Diga di Bric Zerbino
I capricci di un bambino invecchiato
L’ultimo, silente superstite di una catastrofe, poco naturale e troppo umana, si staglia solitario a neanche un’ora di macchina da Genova, nell’alta valle del torrente Orba, fra i comuni di Rossiglione e Molare: 4000 metri quadri di calcestruzzo armato, per un’altezza massima di 47 metri, vanamente protesi fra Bric Zerbino e Bric Saccone per contenere un lago fantasma, per sbarrare un fiume ormai altrove, per ribadire con infantile cocciutaggine una funzionalità del tutto perduta.

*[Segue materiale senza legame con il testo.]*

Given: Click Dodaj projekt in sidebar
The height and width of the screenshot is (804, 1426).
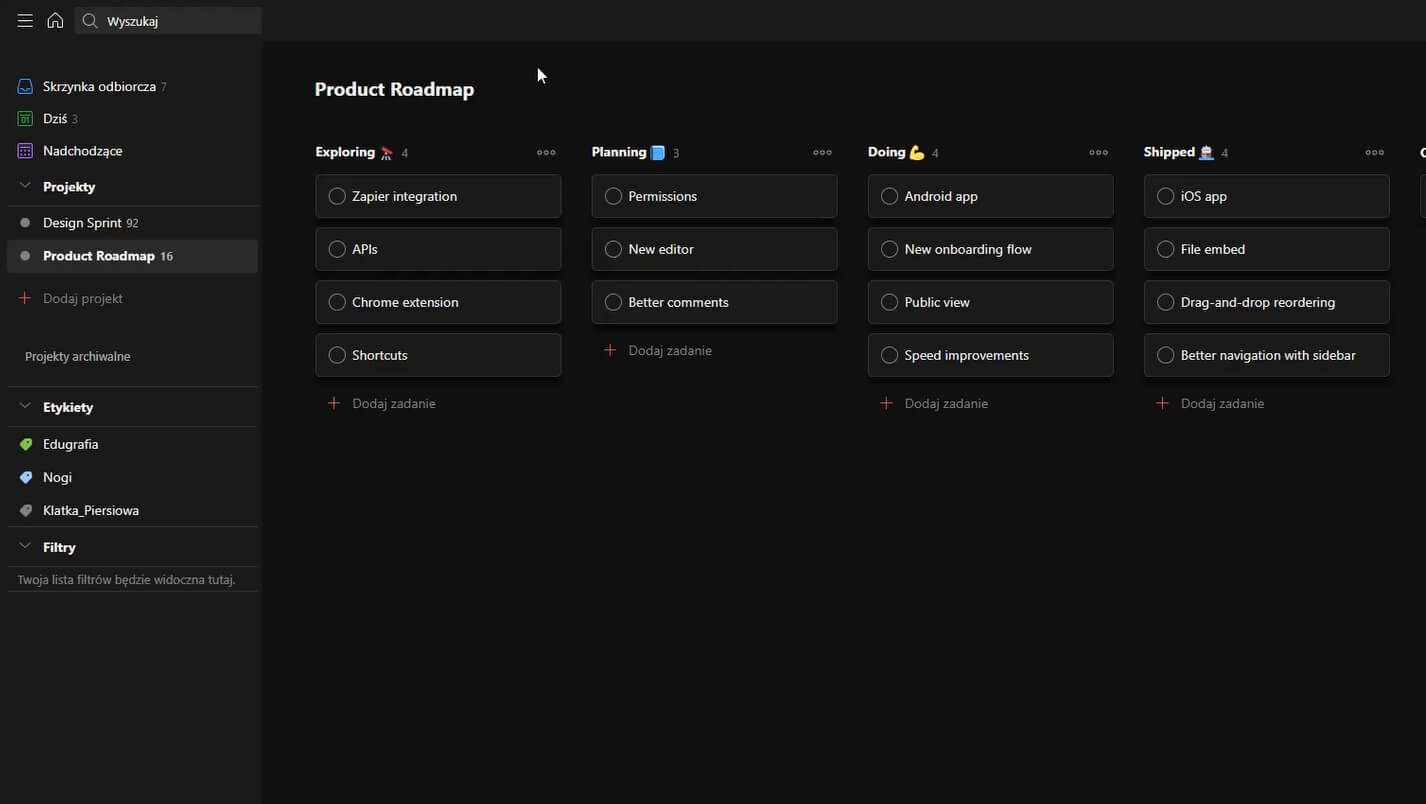Looking at the screenshot, I should [82, 298].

È la diga maggiore del (fu) lago di Ortiglieto, inconsapevole memoriale di un episodio tanto grave quanto misconosciuto: il disastro di Molare, tragico epilogo di una vicenda iniziata sotto i migliori auspici. A fine Ottocento questo angolo dell’appennino aveva destato l’interesse di uno dei massimi esperti italiani di elettricità: l’ingegner Luigi Zunini, progettista capace, imprenditore di successo e insegnante validissimo presso il neonato Istituto “Carlo Erba” del Politecnico di Milano. Fra il 1896 e il 1907 egli propose la realizzazione di un invaso artificiale, destinato inizialmente alla sola fornitura di acqua potabile, in seguito alla produzione idroelettrica, unica via percorribile per un’Italia affamata di energia ma povera di combustibili.